41
   

Snowdon is a dummy

 
 
Olivier5
 
  1  
Reply Mon 6 Jan, 2014 07:12 pm
@Frank Apisa,
A lot of things may or may not happen... We could start a thread to list them. My entry is: vital anti-terrorist information may or may not come out of my arse.
Olivier5
 
  2  
Reply Mon 6 Jan, 2014 07:15 pm
@spendius,
Quote:
The thing about Apisa is that he is 77 and the NSA can do very little to affect him at this stage. What the NSA might do if left unhindered for somebody with a good few decades still to go is not something an aged solipsist would think of considering.

The chances of Big Brother arriving in Apisa's time are a lot less than Him arriving in a 20 year old's lifetime.

Opinion polls show that support for Mr Snowden gets stronger with the length of the prospective lifetimes get longer.

Good point. After Frank the deluge.
cicerone imposter
 
  1  
Reply Mon 6 Jan, 2014 07:20 pm
@Olivier5,
Hate to burst your bubble, but I'm 78, so it's not about age! I'm one who believes that the closer our country comes closest to the ideals of the US Constitution, the better off all/everybody will be. We're slowly going "there," but with discrimination against blacks and women still so common in our country, we still have a long ways to go!
BillRM
 
  1  
Reply Mon 6 Jan, 2014 08:08 pm
@cicerone imposter,
Quote:
but with discrimination against blacks and women still so common in our country, we still have a long ways to go!

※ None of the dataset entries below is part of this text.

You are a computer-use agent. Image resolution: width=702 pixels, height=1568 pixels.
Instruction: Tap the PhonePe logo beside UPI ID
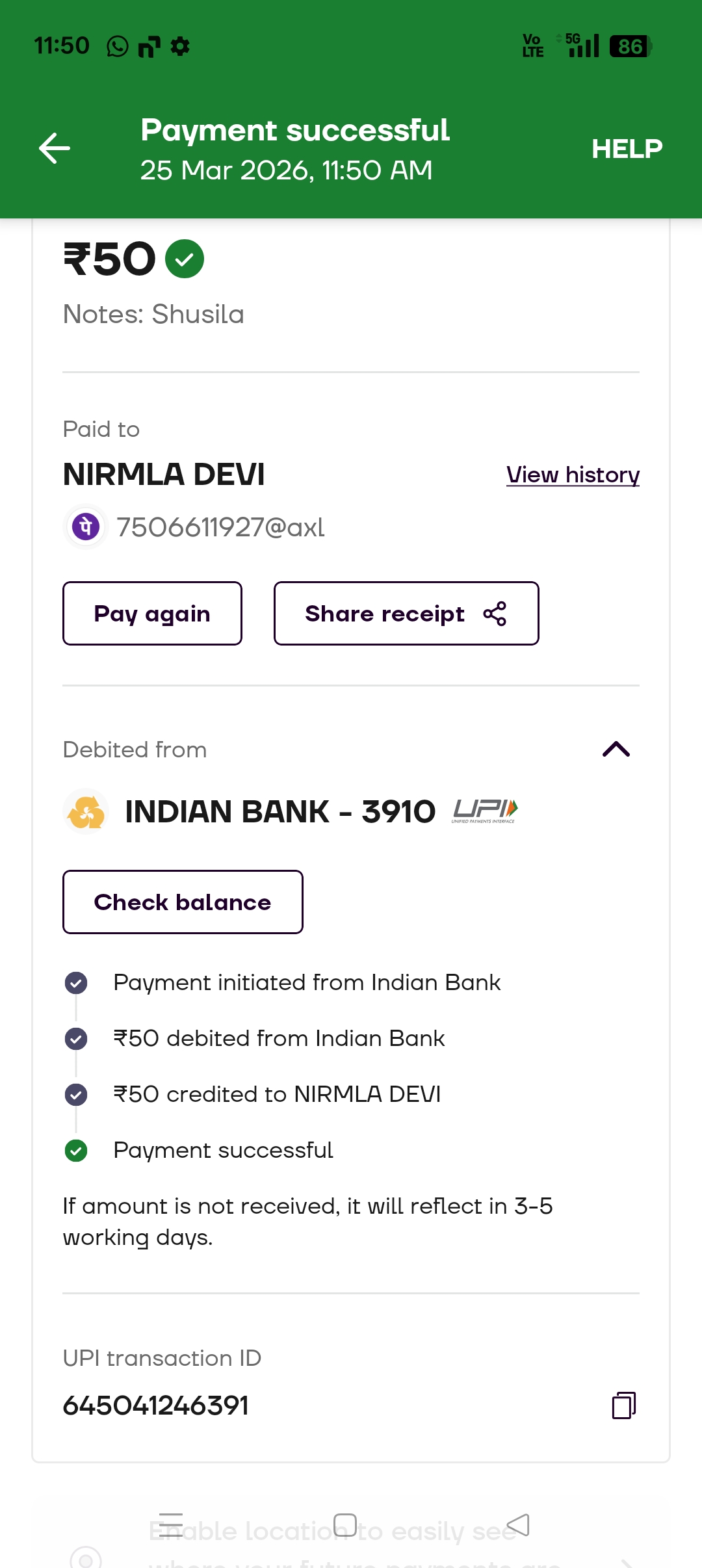tap(86, 527)
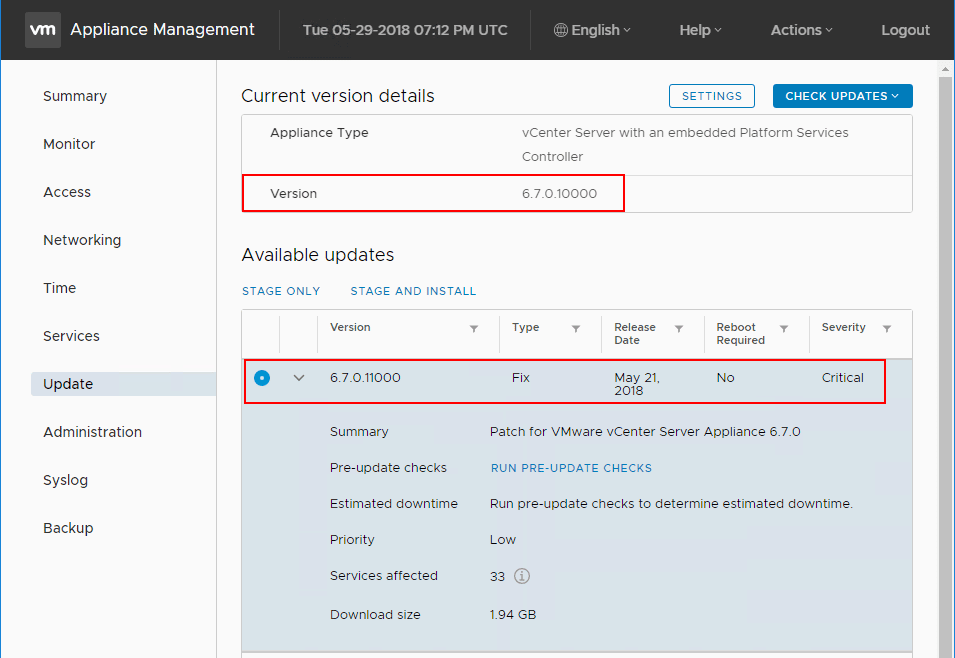Click the Type column filter icon
Screen dimensions: 955x658
tap(576, 329)
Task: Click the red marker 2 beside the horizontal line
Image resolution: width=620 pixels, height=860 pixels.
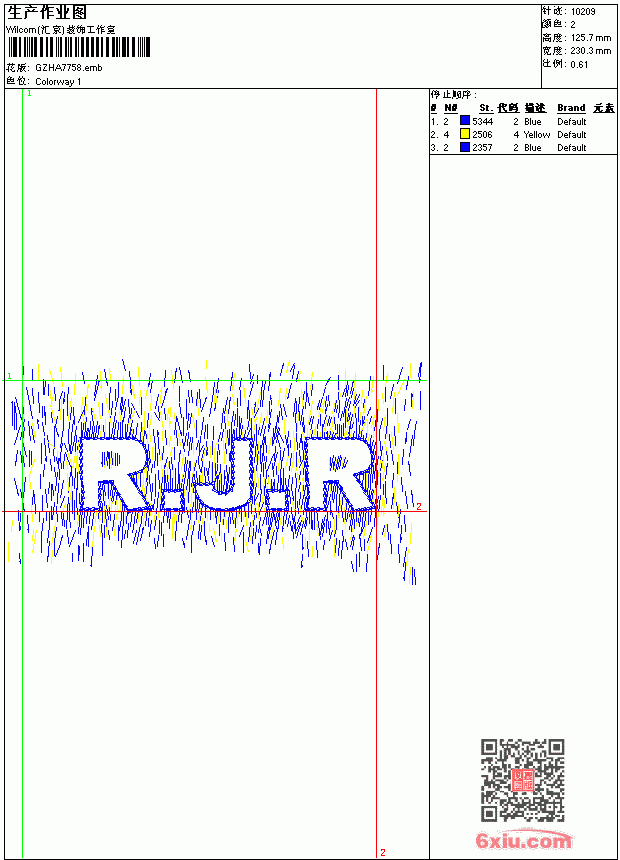Action: click(x=419, y=506)
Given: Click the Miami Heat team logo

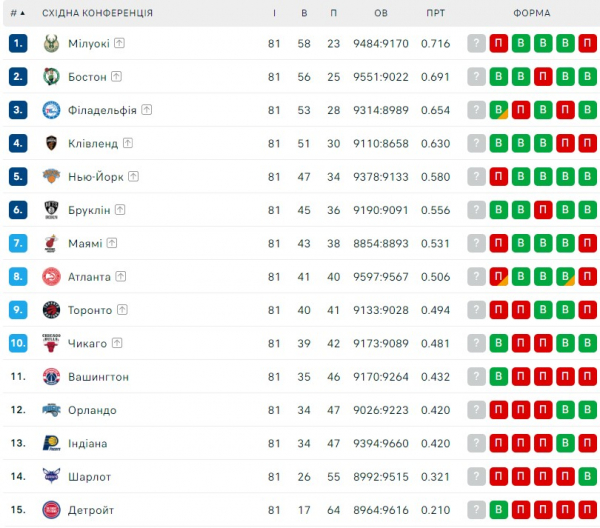Looking at the screenshot, I should click(51, 243).
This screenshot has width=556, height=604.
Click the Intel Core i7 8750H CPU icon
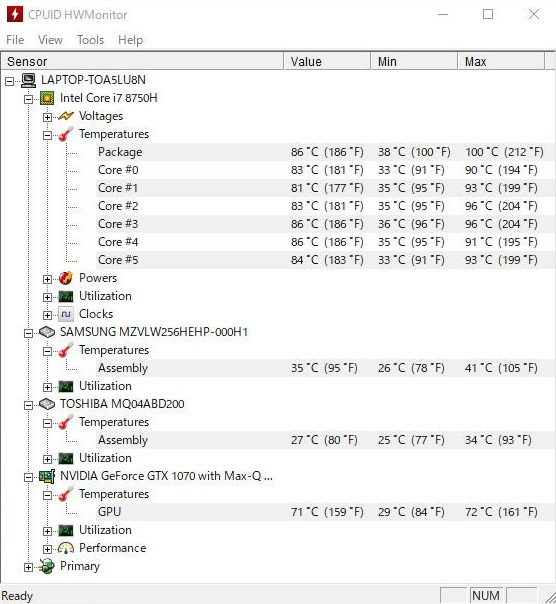pos(47,98)
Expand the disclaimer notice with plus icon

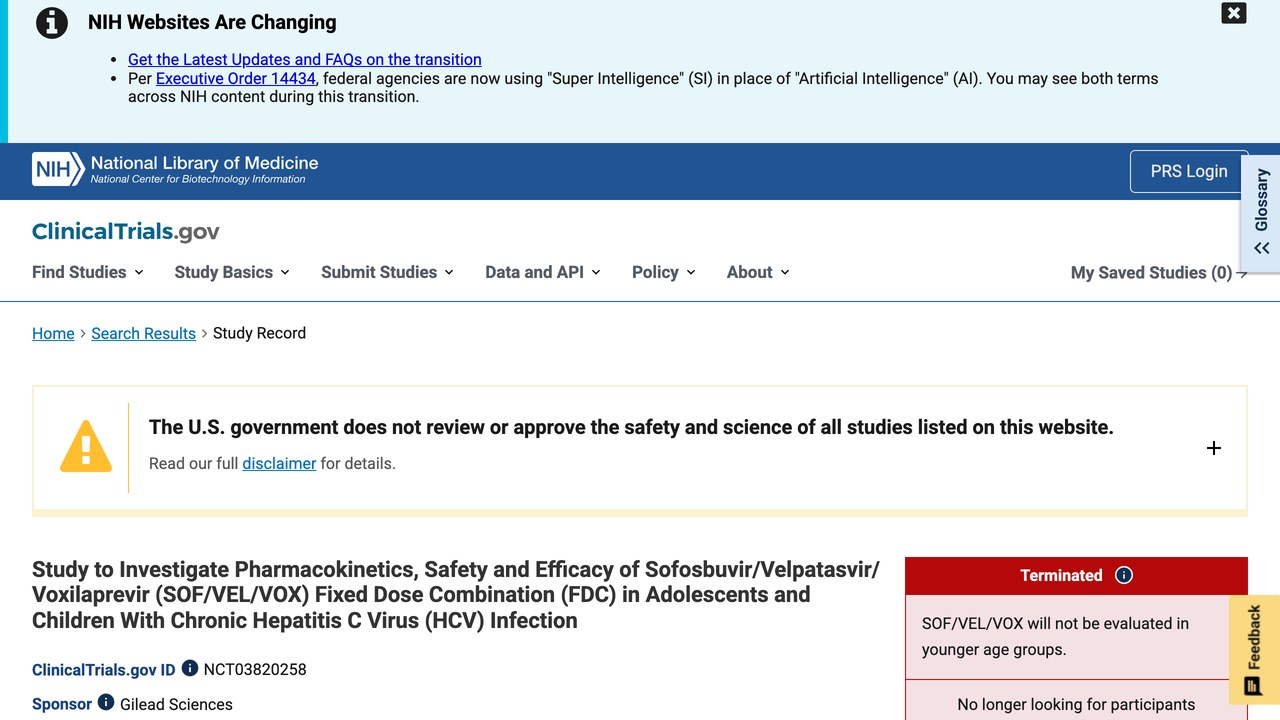click(x=1214, y=448)
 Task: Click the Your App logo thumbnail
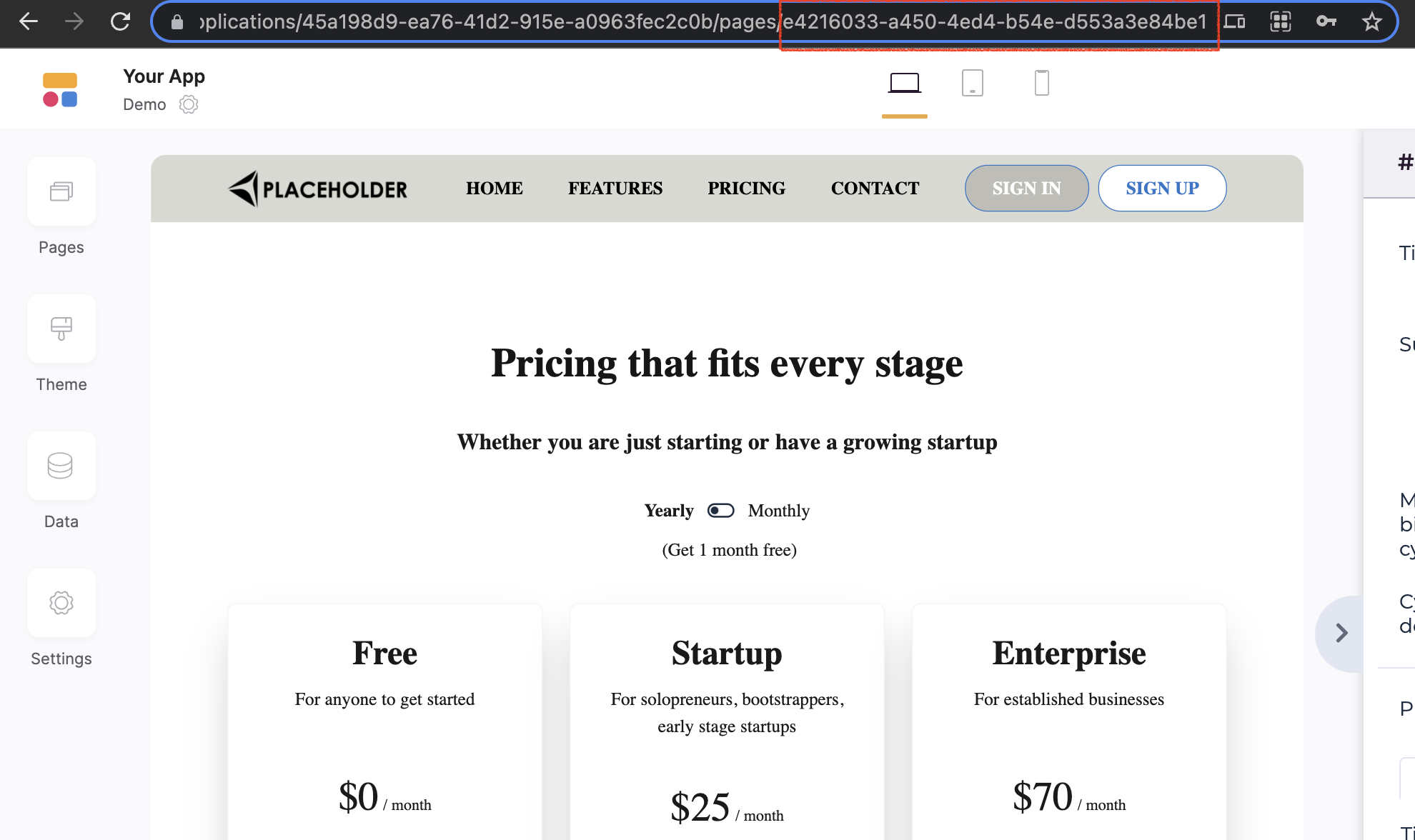(61, 89)
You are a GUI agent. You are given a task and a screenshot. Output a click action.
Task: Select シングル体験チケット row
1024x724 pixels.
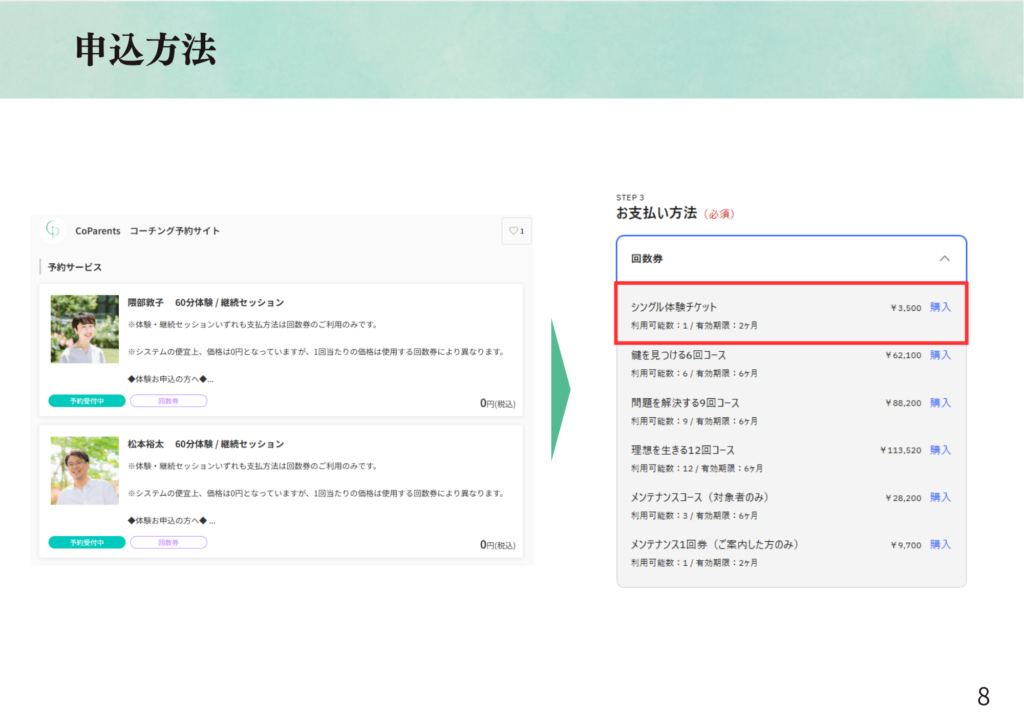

Let see we now have a "black" president and the odds are good that the next President will be a woman by the name of Hillary.

We do have problems still of unfairness base on race and sex but we are going in the right direction in those regards at least.

As far as NSA is concerning all of us are being put at great risk to our future no matter what race or sex we happen to be.
cicerone imposter
 
  1  
Reply Mon 6 Jan, 2014 08:29 pm
@BillRM,
I totally agree, but during my life, I've seen much progress in this country. I'm a third generation Japanese-American, and have lived during that period before WWII and immediately after when we were discriminated against. During the war, my family was put into concentration camps for four years because "we looked like the enemy." We were American citizens.

Fast forward to today. My brother is Mayor of his town (2d time), and served two terms in the California state legislature. Our family is now made up of Germans, British, Dutch, Russian, Italian, Chinese, and Polynesian.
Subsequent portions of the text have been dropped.